Dataset entries
════════════════
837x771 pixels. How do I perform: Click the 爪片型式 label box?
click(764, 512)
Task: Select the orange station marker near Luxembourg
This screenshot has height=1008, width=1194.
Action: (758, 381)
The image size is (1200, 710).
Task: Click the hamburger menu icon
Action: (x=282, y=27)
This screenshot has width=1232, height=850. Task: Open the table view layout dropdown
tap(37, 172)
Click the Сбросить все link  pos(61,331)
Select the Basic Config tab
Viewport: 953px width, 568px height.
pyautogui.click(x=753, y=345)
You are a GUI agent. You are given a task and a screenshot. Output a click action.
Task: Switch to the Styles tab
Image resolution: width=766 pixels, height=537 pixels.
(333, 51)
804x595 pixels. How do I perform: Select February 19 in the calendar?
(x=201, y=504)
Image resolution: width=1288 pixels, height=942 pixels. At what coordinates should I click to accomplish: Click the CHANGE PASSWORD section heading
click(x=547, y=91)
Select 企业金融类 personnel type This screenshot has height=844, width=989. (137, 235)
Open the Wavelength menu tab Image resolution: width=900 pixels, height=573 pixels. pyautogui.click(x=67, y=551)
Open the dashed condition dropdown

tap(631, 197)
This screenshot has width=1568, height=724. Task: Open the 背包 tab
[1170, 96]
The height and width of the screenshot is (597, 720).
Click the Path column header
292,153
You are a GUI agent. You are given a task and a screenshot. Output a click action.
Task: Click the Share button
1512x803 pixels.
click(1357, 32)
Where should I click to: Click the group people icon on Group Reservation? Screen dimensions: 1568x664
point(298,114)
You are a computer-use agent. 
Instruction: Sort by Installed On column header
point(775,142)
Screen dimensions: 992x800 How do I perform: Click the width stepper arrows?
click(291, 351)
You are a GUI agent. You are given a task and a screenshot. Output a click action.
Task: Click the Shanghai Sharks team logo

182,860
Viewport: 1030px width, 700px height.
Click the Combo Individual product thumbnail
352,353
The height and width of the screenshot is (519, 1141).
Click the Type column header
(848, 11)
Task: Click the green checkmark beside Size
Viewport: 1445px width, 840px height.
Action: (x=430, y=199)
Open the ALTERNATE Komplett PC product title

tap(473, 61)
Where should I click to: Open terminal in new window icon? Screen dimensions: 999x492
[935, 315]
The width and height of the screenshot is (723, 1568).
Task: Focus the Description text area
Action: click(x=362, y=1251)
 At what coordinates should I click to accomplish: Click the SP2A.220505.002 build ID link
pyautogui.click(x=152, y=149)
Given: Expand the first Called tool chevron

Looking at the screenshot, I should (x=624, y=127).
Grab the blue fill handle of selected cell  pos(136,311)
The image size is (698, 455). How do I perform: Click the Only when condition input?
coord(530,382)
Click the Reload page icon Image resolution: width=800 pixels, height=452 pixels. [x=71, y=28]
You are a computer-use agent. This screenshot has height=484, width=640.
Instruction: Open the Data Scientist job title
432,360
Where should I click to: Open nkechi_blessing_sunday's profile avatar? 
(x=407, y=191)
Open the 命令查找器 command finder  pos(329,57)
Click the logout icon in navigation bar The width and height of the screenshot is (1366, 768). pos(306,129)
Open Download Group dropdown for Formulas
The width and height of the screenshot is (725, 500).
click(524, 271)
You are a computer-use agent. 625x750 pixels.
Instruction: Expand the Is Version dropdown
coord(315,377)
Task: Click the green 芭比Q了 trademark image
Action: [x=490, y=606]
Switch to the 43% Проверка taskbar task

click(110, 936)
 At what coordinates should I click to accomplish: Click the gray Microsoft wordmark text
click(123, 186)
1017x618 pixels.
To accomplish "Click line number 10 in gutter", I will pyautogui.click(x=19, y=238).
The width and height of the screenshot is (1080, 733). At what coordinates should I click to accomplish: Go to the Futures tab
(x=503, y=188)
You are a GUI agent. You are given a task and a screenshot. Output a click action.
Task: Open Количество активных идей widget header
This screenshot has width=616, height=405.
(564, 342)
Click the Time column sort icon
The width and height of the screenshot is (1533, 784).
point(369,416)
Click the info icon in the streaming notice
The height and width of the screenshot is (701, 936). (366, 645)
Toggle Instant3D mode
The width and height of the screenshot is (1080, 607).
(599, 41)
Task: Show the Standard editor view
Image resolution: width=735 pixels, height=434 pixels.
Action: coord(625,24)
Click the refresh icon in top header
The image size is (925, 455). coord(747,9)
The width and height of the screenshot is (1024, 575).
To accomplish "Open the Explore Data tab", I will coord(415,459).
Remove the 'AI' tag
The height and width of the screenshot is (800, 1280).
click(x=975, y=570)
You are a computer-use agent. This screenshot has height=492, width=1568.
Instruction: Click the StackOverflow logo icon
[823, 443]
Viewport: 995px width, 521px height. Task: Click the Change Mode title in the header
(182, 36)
════════════════
(PROBLEM TO WORK ON):
Reproduce each line of the entries above from the one containing "Viewport: 995px width, 521px" through the last, exactly, and no other line.

(RESPONSE TO THE TASK):
Viewport: 995px width, 521px height. Task: Click the Change Mode title in the header
(182, 36)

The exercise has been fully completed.